Ed Miliband ratcheted up the insults, but was if anything overburdened with material, throwing in the latest news about Tory funders allegedly linked to the HSBC scandal – “he is a dodgy Prime Minister surrounded by dodgy donors” – as well as trying to nail the PM on Green.

Which presumably caused the excitement on the Labour front bench after he sat down, with urgent words exchanged between the Labour leader and his Chief Whip, Rosie Winterton, and then between Winterton and Miliband’s Parliamentary Private Secretary Karen Buck, who signalled to Labour’s Sharon Hodgson that she should use her upcoming question to ask about Green yet again.
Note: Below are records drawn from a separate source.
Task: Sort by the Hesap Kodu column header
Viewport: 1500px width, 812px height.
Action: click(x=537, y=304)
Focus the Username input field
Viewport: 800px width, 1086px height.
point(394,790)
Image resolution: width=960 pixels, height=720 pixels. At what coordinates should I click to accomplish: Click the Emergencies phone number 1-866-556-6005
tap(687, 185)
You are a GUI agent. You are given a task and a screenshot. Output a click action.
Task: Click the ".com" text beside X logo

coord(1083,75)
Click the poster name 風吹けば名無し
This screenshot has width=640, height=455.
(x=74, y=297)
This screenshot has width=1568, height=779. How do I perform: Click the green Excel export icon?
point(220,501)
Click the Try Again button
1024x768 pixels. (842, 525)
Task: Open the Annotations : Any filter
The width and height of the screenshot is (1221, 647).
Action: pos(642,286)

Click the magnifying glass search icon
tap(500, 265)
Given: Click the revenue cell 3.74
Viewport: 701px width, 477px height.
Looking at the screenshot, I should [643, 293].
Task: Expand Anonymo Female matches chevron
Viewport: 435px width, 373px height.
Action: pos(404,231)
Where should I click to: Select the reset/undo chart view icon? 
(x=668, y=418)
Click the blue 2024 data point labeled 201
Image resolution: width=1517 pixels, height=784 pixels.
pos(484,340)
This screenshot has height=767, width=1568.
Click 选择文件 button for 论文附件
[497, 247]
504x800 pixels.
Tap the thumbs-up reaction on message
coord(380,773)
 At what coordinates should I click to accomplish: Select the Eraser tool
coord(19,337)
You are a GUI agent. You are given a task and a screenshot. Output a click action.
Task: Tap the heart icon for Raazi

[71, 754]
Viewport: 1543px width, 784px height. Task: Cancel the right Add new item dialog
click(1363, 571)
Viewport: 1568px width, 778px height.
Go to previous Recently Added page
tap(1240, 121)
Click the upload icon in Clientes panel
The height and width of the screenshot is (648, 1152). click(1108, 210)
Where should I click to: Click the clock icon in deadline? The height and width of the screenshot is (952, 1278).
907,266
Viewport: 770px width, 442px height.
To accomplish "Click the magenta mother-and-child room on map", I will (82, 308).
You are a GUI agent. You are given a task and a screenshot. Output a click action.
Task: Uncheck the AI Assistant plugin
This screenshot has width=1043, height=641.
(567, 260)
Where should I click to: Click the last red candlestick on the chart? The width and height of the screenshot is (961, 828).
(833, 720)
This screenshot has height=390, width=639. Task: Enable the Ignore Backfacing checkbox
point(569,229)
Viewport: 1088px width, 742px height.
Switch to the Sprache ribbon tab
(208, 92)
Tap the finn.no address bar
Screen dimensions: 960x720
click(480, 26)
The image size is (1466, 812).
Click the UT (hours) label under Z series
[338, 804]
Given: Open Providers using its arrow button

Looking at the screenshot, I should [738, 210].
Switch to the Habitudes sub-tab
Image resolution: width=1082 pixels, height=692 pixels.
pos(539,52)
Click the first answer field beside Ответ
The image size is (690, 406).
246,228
This was unfortunate, as she probably had an ace question prepared on her Washington and Sunderland West constituency that might have got her lots of coverage on Wearside. But sometimes duty calls.

In fact Hodgson got a result, in so far as there was one. When Cameron replied about the Green appointment: “I consulted the Cabinet Secretary and the director for propriety and ethics, and of course the House of Lords Appointments Commission now looks at an individual’s tax affairs before giving them a peerage.” Implication: with Hercule Poirots like that around, who needs face time with a mere trade minister?

Party funding-wise, Miliband was holding more cards, with seven potential candidates allegedly linked to HSBC’s Swiss subsidiary (even if one, Lord Fink, swiftly threatened to sue if Miliband’s accusation was repeated outside the chamber) – compared with just one former Labour one, Lord Paul, no longer in the party.

Meanwhile the venerable Tory Peter Tapsell suggested that Greece could slip into “the Russian sphere of influence” without urgent steps to rescue it. A timely reminder of a world beyond Westminster.